Morningstar explains it this way:
“Bad things happen when funds that are priced daily, and that offer daily liquidity to shareholders, hold securities that are neither priced frequently nor can be readily traded.”
– Morningstar, “The perils of private (and illiquid) fund investments”, July 2019
This issue is becoming more widespread because structural changes in fixed income markets have even compromised liquidity in some segments of global fixed income markets that used to be liquid (details here).
This hasn’t been obvious so far because the liquidity deterioration has been masked by a constant flow of new yield seeking capital flooding into higher yielding but increasingly illiquid segments like leveraged loans, high yield corporate bonds and emerging market debt. It’s only when the inflows turn to outflows that they may find their exit prices are far lower than they thought.
Here’s how such a scenario may play out.
Global economic growth deteriorates to a point where corporate earnings get hit and equity markets fall materially. This in turn causes years of rampant yield seeking inflows to turn into outflows as investors get more concerned about credit risk and there is a general flight to safety.

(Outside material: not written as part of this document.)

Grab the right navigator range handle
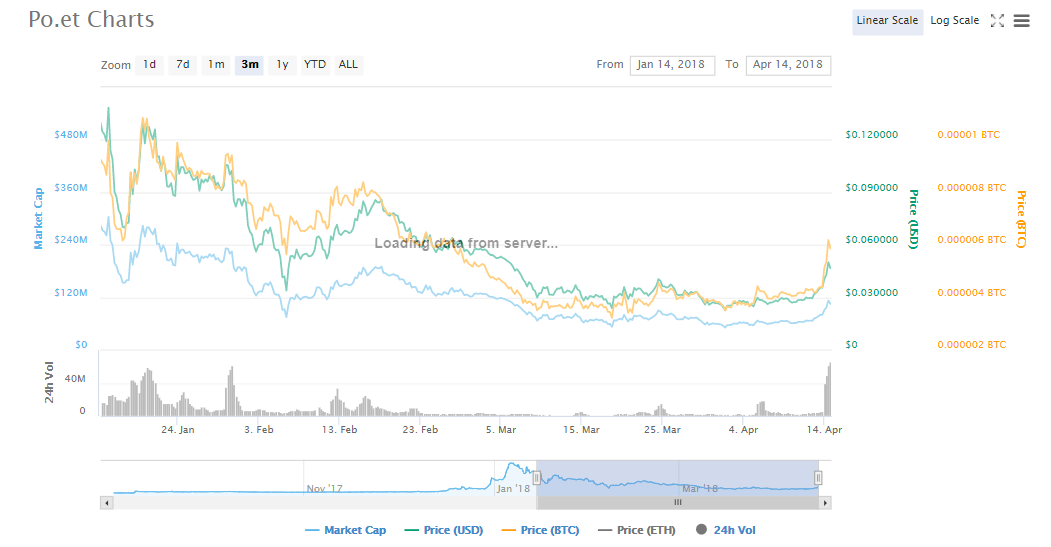Image resolution: width=1051 pixels, height=547 pixels. click(818, 478)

Initially the portfolios that hold illiquid bonds and loans are able to meet investor redemption demands using cash or other liquid securities they hold. However, if the outflows persist, they eventually run out of liquid securities to sell and are forced to start selling illiquid holdings.
Given those bonds and loans were illiquid to begin with, their valuations never had much depth, and the price discovery process reveals that the prices at which they can actually be sold are far lower than expected.
The valuations at which illiquid investments are held in portfolios is based on scant transactional evidence and therefore may not at all be representative of the true clearing price of risk (i.e. the price at which they can actually be bought or sold). This only gets tested when someone is forced to sell and can trigger a domino effect whereby other comparable illiquid investments also have their prices revised downward, causing sizeable losses for investors.
As we saw in the 2008 financial crisis, even if these investments end up being fundamentally sound, the cascade of forced selling into illiquid markets causes many portfolios to end up realising losses in the short term.
In the meantime, illiquid bonds and loans can give a false sense of security because they exhibit low price volatility most of the time. This is not because they are inherently low volatility investments but rather that they rarely trade and therefore their prices are not updated regularly. This in turn means they can sit in a portfolio valued at an unchanged but stale price for a long time, giving the illusion of low volatility, but then suddenly drop when someone tests the market to find a clearing price.
These considerations are particularly relevant for fixed income investments because many investors use fixed income as the defensive part of their broader investment portfolio and therefore expect these investments to hold up well in adverse market environments. They therefore need to have confidence that the prices at which their bond and loan holdings are valued are actually representative of the prices at which they could sell if needed.
This is not a binary question of whether illiquid bonds are good or bad. It can make sense to take illiquidity risk when it is well compensated, and the time horizon of capital is appropriate. The problem arises when illiquidity risk creeps into portfolios that are expected to be liquid and are intended to play a defensive role.
So far we have only seen isolated instances of illiquid holdings causing problems for fixed income portfolios (examples here, here and here) but we expect to see more as the desperate search for yield compels portfolios not well suited for holding illiquidity risk to push the limits, often without it being obvious until it’s too late.